## TO DO
Write out the data below exactly, from its first line to the line containing "Addon Videos (58, 2121)", that line included.

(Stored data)
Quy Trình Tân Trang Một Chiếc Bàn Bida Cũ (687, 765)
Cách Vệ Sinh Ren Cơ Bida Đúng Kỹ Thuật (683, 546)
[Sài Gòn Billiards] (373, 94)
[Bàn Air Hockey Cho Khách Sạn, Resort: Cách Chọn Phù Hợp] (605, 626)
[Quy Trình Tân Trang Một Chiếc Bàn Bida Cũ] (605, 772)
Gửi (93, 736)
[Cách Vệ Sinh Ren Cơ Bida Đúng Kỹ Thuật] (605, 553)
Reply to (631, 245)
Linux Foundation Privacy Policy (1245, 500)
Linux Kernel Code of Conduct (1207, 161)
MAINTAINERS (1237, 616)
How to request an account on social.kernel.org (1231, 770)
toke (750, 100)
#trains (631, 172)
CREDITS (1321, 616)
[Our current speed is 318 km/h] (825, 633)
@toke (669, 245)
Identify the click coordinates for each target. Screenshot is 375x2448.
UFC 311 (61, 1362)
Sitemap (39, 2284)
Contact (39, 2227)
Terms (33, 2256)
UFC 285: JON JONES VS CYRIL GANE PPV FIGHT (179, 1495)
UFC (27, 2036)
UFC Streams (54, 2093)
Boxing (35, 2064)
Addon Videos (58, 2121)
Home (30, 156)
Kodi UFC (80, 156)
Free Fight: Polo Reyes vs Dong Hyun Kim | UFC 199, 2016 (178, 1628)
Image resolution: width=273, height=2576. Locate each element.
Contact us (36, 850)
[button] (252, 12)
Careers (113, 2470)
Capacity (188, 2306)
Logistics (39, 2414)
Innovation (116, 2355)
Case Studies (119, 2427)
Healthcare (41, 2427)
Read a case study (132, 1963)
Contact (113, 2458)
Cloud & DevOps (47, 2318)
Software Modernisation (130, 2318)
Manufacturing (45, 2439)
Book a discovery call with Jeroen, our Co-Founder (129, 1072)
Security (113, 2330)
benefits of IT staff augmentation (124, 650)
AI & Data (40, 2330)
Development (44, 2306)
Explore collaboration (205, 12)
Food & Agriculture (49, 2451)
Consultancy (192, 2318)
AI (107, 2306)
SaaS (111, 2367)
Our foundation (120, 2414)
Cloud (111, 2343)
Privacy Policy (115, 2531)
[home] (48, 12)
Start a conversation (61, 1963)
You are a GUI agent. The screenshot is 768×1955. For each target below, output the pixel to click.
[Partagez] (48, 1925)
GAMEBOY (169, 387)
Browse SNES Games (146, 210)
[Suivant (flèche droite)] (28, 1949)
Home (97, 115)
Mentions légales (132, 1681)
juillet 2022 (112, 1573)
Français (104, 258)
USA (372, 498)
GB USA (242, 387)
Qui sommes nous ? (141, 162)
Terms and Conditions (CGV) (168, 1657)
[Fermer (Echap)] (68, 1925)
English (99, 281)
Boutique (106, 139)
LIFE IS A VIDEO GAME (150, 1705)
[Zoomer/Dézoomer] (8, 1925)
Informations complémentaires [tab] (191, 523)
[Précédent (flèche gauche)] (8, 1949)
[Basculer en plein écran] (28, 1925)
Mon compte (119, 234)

## EXPECTED OUTPUT
Quy Trình Tân Trang Một Chiếc Bàn Bida Cũ (687, 765)
Cách Vệ Sinh Ren Cơ Bida Đúng Kỹ Thuật (683, 546)
[Sài Gòn Billiards] (373, 94)
[Bàn Air Hockey Cho Khách Sạn, Resort: Cách Chọn Phù Hợp] (605, 626)
[Quy Trình Tân Trang Một Chiếc Bàn Bida Cũ] (605, 772)
Gửi (93, 736)
[Cách Vệ Sinh Ren Cơ Bida Đúng Kỹ Thuật] (605, 553)
Reply to (631, 245)
Linux Foundation Privacy Policy (1245, 500)
Linux Kernel Code of Conduct (1207, 161)
MAINTAINERS (1237, 616)
How to request an account on social.kernel.org (1231, 770)
toke (750, 100)
#trains (631, 172)
CREDITS (1321, 616)
[Our current speed is 318 km/h] (825, 633)
@toke (669, 245)
Identify the click coordinates for each target. Screenshot is 375x2448.
UFC 311 (61, 1362)
Sitemap (39, 2284)
Contact (39, 2227)
Terms (33, 2256)
UFC 285: JON JONES VS CYRIL GANE PPV FIGHT (179, 1495)
UFC (27, 2036)
UFC Streams (54, 2093)
Boxing (35, 2064)
Addon Videos (58, 2121)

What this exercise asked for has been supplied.